Getting old computers back online

Using a DreamPi setup, I got the little Mac online and able to download stuff from an FTP server. Not having to rely on an in-between computer is really neat!

Bonus points, it makes modem noises!

Macintosh System 6 online applications are limited in quantity (the WWW really started getting traction when SSW7 was around, so most apps are for that OS) but I should still be able to BBS and email*, possibly IRC.

Later Classic Macs have it better in that regard: I was able to setup a mostly insecure WiFi connection (WEP) with a first generation Airport card in an iMac G3 and a modern access point device (a VAP11N-300) that I connect when I need it. I could have done the same with the onboard ethernet and the same AP (and infinitely more securely), but using the old wireless is just satisfying.

(Not quite retro friendly board)

Going online with an MS-DOS machine is possible! While I was unable to browse the web, using the mTCP tools I was able to connect to FTPs and BBSes. I’m using a 386-SX16 with no expanded memory, and the tools supposedly work even on the slowest 8088 with 96K!

(No screenshot this time. It’s all text anyway)

Outside of doing the things these old devices were meant to do modern software is needed to access the modern web we have today. I couldn’t find a working System 6 browser, but even if I did it would be useless on a black and white computer with 4MB of RAM.

More modern systems have efforts geared towards making them compatible with the modern internet: I’m using Classilla on Mac OS 9.2.2 and it can render pages better than ie 5.1. though having SSL everywhere really limits its range. I know about Mypal and K-meleon for Windows XP but I haven’t personally used them. For Windows 9x there’s Retrozilla.

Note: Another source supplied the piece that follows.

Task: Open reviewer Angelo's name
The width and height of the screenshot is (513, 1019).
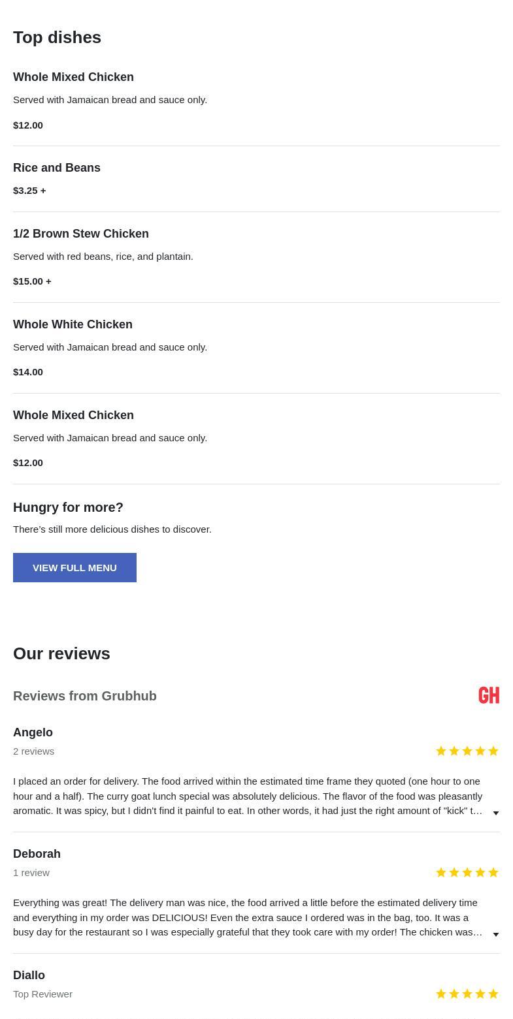Action: (x=33, y=732)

SSL/TLS can be bypassed with a local modern computer processing and stripping the secure bits, and pass the non-secure results to the old browsers. There are several tools to do that, like webone, mitmproxy, crypto ancienne. As everything non-secure happens on your LAN, it should still be relatively safe. Still, don’t browse shady websites from your old computers! Keep your modern laptop for this sort of stuff.

I couldn’t find a similar tool for email. Even though the protocols are supposedly the same as 40 years ago, most email servers will refuse to shake hands with a software that doesn’t also send security bits.

That’s about it! Do you also go online with ancient machines? I didn’t delve into 8bit computers like the Apple II, C64 or Amstrad CPC, though I know they have, if limited, some access to the online world through BBSes and direct download. Same for the Amiga and Atari lines of computers, which I know almost nothing about.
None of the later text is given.